ブラックジャックに仏道を観る。

世界に名を轟かす神業の如き、天才的な超一流の外科医でありながら医師免許を持たず、裏稼業として法外な手術料を要求する。

然し時に、子供が握りしめた僅かなお金や、或いは無料奉仕で誰も真似出来ぬ大手術を成功させることもある。彼は決して慈善家ではない。寧ろ、『慈善を売り物にする人間は虫が好かないんだ。』と云う、セリフを吐くこともある。

然れども、彼の生き方はどう見ても菩薩である。
金の亡者の振りをしてるが、多額の報奨金で贅沢三昧をするわけでもなく、女を囲うわけでもない。飲み屋をやってる金のないものには、タダで一か月飲ませろと云ったり、恩人を救うため億を注ぎ込み新薬を開発したり、老人ホームを救済したりもする。医者になるべきではない、本当の金の亡者はごまんといるのだが。

コミックは世界に翻訳され、世界人口の60人に一人が手にしている医療漫画の金字塔である。世界中の名医から見放された患者たちの、最後の命の切り札。それが、ブラックジャックである。、、今書いて思ったが、それじゃまるで医療界の聖天様ではあるまいか。むむむ、そう考えると更なる納得がゆく。彼の要求する高額報酬は、聖天様に捧げる天爵と同じではないか、、、。この話しは別の稿にて。

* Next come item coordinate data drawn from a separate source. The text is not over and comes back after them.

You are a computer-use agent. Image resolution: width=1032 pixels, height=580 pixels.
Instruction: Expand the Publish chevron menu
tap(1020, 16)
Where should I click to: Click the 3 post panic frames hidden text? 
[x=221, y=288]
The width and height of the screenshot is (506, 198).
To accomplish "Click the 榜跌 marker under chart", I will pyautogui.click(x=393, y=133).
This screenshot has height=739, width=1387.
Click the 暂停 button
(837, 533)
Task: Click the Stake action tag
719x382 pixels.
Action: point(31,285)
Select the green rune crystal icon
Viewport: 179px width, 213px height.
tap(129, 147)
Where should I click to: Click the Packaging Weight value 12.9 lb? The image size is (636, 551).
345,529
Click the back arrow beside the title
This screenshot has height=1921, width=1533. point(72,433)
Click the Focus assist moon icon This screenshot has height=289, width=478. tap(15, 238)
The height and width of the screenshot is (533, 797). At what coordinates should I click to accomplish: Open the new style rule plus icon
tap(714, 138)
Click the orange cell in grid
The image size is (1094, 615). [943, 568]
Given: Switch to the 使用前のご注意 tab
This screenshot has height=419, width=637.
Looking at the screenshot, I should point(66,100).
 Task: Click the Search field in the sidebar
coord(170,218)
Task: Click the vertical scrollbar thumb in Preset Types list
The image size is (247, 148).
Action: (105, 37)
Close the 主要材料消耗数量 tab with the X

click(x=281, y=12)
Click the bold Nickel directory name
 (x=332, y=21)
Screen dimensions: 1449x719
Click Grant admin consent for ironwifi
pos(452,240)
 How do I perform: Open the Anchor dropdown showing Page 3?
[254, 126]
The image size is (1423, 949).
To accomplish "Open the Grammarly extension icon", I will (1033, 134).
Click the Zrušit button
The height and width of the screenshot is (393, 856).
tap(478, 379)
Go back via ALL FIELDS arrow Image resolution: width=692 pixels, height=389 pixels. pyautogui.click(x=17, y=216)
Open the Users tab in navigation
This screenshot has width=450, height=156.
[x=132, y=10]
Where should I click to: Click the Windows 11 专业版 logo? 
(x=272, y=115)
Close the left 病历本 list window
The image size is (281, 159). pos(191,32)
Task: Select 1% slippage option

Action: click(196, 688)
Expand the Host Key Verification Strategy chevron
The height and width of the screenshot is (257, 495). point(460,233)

『ブッダ』と連載時期を共にした、『ブラックジャック』に手塚治虫師が仏教色を意図的に散りばめたかどうかは知り由もないが、同時期に自ら代表を務めていた、虫プロ商事・虫プロダクションの倒産・多額の負債を抱えたこと、作家としても低迷を続け自ら"冬の時代"と回想した心境の中で作り上げた作品に、自然と権現した結果なのかも知れない。

あと二週間ほどで46歳になる、私が子供の頃の世代漫画はこういった漫画と云えども素晴らしい作品が多い。昨年あたりから、伊達直人と云った俗名で寄付をする人が増えて話題となったが、あれもタイガーマスクと云う漫画の主人公だ。

彼も亦、菩薩道を歩む仏である。
虎の穴と云う悪役レスラーを育成する厳しい掟の組織の出身ながら、応援してくれる孤児院の子供たちのため、裏切りの烙印を押されながらも反則技を使わず、続々と送り込まれる刺客と血みどろの試合を繰り返し、その度に傷付きながらもファイトマネーを名を伏せて孤児院へ届け続ける。最終回(アニメ)は涙なしには観られない名作である。どちらも知らない方は是非、折があれば二作品に触れてほしいと思う。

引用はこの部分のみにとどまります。